++++ Extracted text ++++

Some might want to overlook all the cultural differences or even compatibility differences, and argue that their love will make the relationship work. But I believe that the most critical element is not the love two people can have for each other but rather the love they have for God. Our human love will always fall short. But being anchored to God and always striving to be Christ-like will teach us the true meaning of sacrificial love, the kind of love a marriage needs to thrive. True Christian love can help us overcome any differences or obstacles we face.


Therefore the God we hold onto must be the same God both partners believe in, meaning we cannot view Him differently. The Orthodox faith clearly defines who God is, and when we recite the creed, we must believe in every single word we’re saying. Faith is one thing a couple should not compromise or disagree on because it serves as the foundation for the rest of the relationship. And a foundation should not be a mix of two elements or two beliefs. A foundation made out of rock and sand will crumple. Make sure your foundation is 100% made of rock.

++++ Record extracts ++++

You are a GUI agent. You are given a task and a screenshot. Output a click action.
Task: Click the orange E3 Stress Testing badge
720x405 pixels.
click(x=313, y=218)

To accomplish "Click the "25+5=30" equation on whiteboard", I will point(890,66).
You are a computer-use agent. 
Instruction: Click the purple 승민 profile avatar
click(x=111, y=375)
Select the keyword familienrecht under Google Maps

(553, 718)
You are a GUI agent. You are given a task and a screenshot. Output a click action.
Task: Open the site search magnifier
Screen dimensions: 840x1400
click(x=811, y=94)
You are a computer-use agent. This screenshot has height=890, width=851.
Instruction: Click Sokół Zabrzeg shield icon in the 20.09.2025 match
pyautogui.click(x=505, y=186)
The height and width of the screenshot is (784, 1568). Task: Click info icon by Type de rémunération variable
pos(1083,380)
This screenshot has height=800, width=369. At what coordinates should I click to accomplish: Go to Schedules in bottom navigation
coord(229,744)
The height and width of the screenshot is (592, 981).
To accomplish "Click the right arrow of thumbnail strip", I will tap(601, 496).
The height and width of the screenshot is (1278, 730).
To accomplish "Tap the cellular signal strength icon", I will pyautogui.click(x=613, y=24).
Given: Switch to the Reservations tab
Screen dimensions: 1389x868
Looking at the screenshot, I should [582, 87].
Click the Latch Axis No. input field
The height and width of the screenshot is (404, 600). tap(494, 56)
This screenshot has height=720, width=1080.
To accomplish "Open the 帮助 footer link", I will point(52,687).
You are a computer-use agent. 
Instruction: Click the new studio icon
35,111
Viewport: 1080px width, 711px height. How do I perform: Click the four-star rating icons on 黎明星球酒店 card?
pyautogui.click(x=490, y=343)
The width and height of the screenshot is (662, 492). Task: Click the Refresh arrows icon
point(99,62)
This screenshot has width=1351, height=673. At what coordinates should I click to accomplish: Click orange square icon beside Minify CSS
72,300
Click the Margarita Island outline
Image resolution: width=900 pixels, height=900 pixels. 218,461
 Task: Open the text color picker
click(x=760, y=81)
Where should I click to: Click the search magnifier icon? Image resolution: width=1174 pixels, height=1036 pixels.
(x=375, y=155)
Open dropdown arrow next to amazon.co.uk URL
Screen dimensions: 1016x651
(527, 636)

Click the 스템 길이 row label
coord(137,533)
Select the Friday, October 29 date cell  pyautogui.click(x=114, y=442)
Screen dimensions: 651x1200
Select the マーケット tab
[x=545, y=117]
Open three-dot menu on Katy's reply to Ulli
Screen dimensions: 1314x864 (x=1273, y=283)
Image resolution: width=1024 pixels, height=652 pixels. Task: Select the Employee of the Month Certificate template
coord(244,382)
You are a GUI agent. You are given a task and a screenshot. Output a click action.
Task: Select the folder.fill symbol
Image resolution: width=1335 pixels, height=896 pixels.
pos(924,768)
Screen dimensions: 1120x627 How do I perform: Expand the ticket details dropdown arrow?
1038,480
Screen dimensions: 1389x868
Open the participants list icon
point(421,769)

++++

### [Activities]
• 1. Print the passage on faith in marriage word for word, starting at "Therefore the God" and ending at "made of rock.".
• 2. Carry on the passage on faith in marriage from its final sentence.

### [Answers to each task]
• 1.
Therefore the God we hold onto must be the same God both partners believe in, meaning we cannot view Him differently. The Orthodox faith clearly defines who God is, and when we recite the creed, we must believe in every single word we’re saying. Faith is one thing a couple should not compromise or disagree on because it serves as the foundation for the rest of the relationship. And a foundation should not be a mix of two elements or two beliefs. A foundation made out of rock and sand will crumple. Make sure your foundation is 100% made of rock.

• 2.
Our earthly marriages are meant to reflect the relationship between Christ and the church. Both partners have to be on the same page with their interpretation of that relationship.


It’s essential to have the guidance of a priest as a couple prepares for marriage, for the purpose of catechism before being baptized into the faith and premarital counseling. A couple should dedicate lots of time to working out any disagreements. Also, dating shouldn’t take place in a bubble. One-on-one dates are great, but it's as important to spend time with each other’s families, friends, and communities to fully understand what they are signing up for.


To help me write this blog post, I interviewed a few friends in intercultural marriages, one of which was Grace Attwa. I met Grace over ten years ago on a mission trip to Kenya. When I arrived at the church compound in Nairobi, there were no rooms available due to a big event taking place that week. She graciously offered me a room in her own home to spend the night, and I have never forgotten her warm hospitality.


Tasoni Grace, a native Kenyan, is the wife of Fr. Mena Attwa, an Egyptian-American priest who currently serves St. Mary’s Coptic Orthodox Church in Cooksville, MD. Grace was introduced to the Coptic Church in Nairobi when she was 13 years old and baptized into the faith. She met Fr. Mena when he was on a mission trip to Kenya in 2005. Two years after they got married, Fr. Mena was ordained a priest and served in Kenya until moving to Maryland six years ago.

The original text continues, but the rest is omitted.